"I'm sorry ma'am, but customers aren't supposed to go down there. My uncle wouldn't like it."
"Oh, bother your uncle. If he asks, tell him he has nothing to fear from me. My name's Willa Cather and I'm not really a customer."
Fifteen-year old Molly Klein knew her uncle wouldn't want a customer to see the basement coop of his poultry store, where chicks were born and raised in total darkness. Molly herself hated to visit the cellar. But this woman would not accept no for an answer.
Imagine Molly's surprise the first day of school when she discovers the woman wearing the crisp white shirtwaist is also her new teacher-Willa Cather. It's one more challenge for Molly in her new world, where her mother still acts like a greenhorn, her father and brothers are missing, and her best friend, Cleo, faces a horrible burden.
Her brother may call her bossy, but it's Molly's spirit that guides her in this new novel for 10-14 year old readers. Anne Faigen bases her richly detailed story, set in Pittsburgh in the early 1900s, in historical fact: Willa Cather's first professional employment after her graduation from the University of Nebraska was, indeed, at a publication office in Pittsburgh, and she did teach Latin, then English, in two city high schools.
1900 Pittsburgh was a city of contrasts.
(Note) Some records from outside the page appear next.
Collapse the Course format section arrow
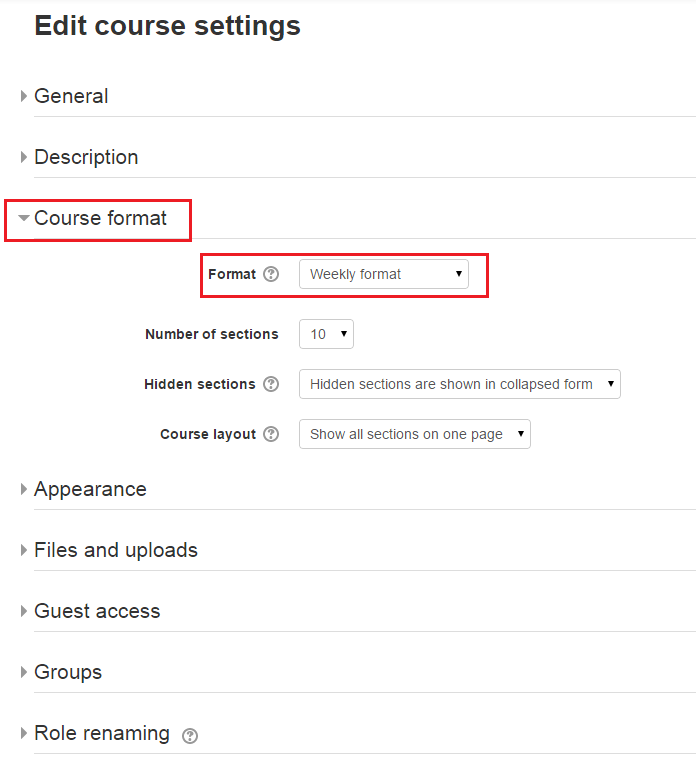The image size is (696, 761). coord(24,218)
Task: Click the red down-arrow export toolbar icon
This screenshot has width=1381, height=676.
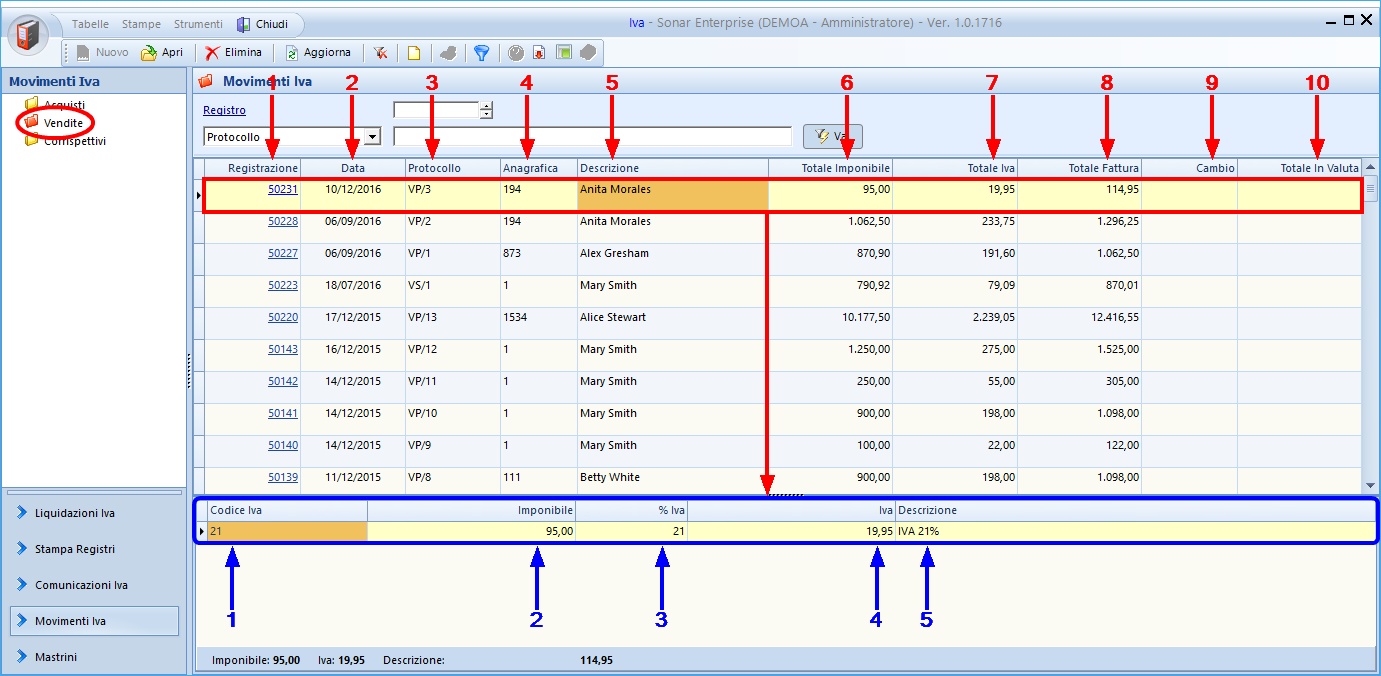Action: click(x=539, y=53)
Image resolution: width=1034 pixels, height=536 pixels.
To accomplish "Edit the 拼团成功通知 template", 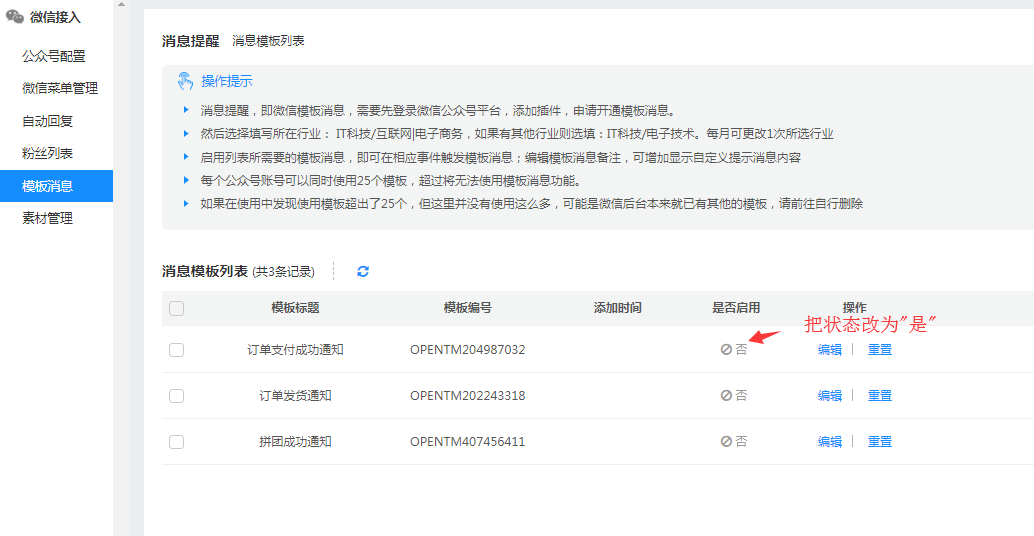I will tap(830, 442).
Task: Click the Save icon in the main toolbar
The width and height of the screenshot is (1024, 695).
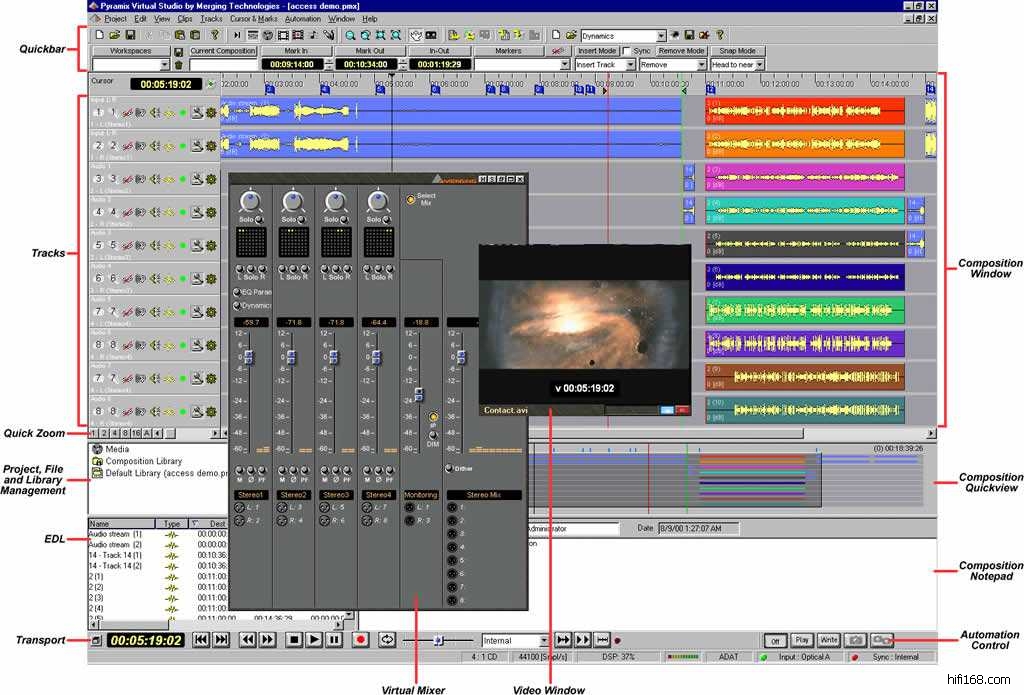Action: (x=129, y=35)
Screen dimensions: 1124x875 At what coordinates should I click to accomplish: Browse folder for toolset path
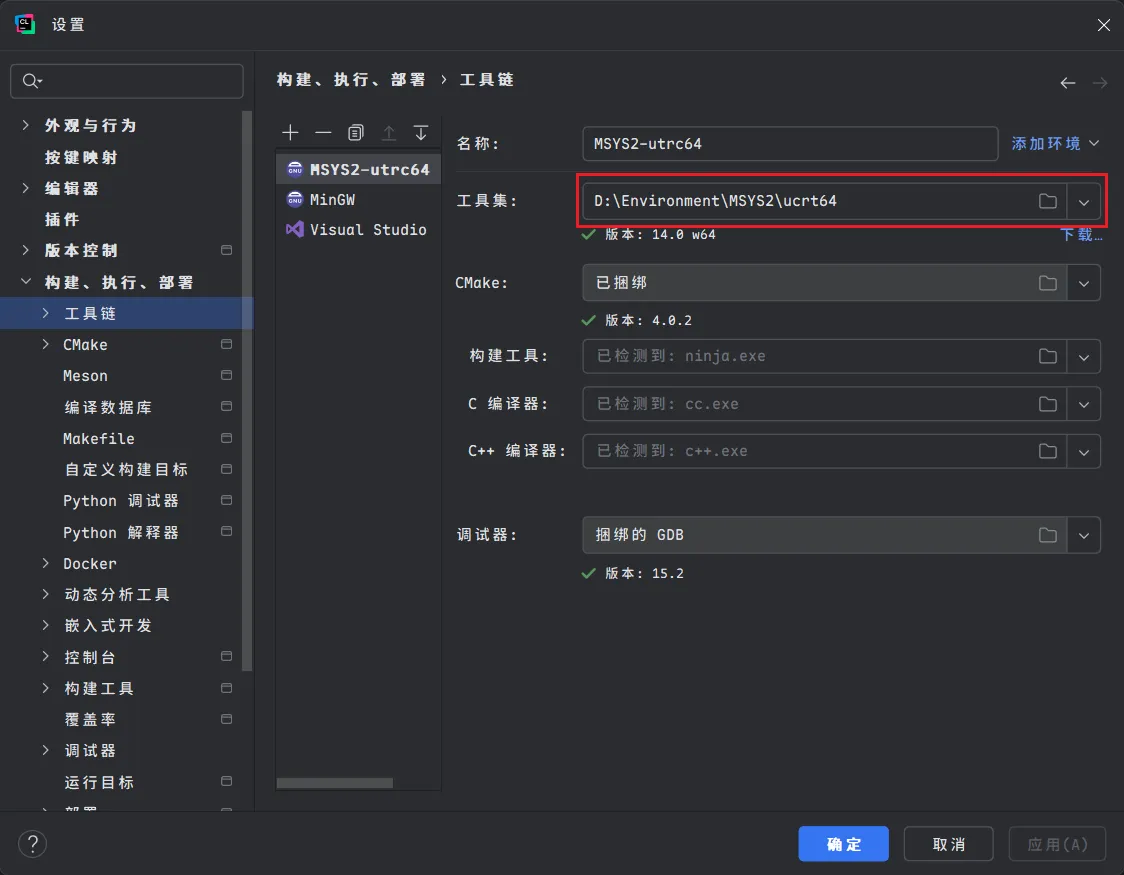click(x=1047, y=201)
Immigrant families like Molly's, often separated from loved ones, struggled to assimilate, while wealthy philanthropists, including Mellon, Westinghouse, Frick, and Carnegie, were already enriching the city's cultural life with a great museum, elegant concert halls and theaters, a fine symphony orchestra, and an unparalleled system of free, public libraries.
Anne Faigen vividly captures both worlds through the eyes of her young heroine, Molly Klein, who is equally sure to capture the imaginations of young readers.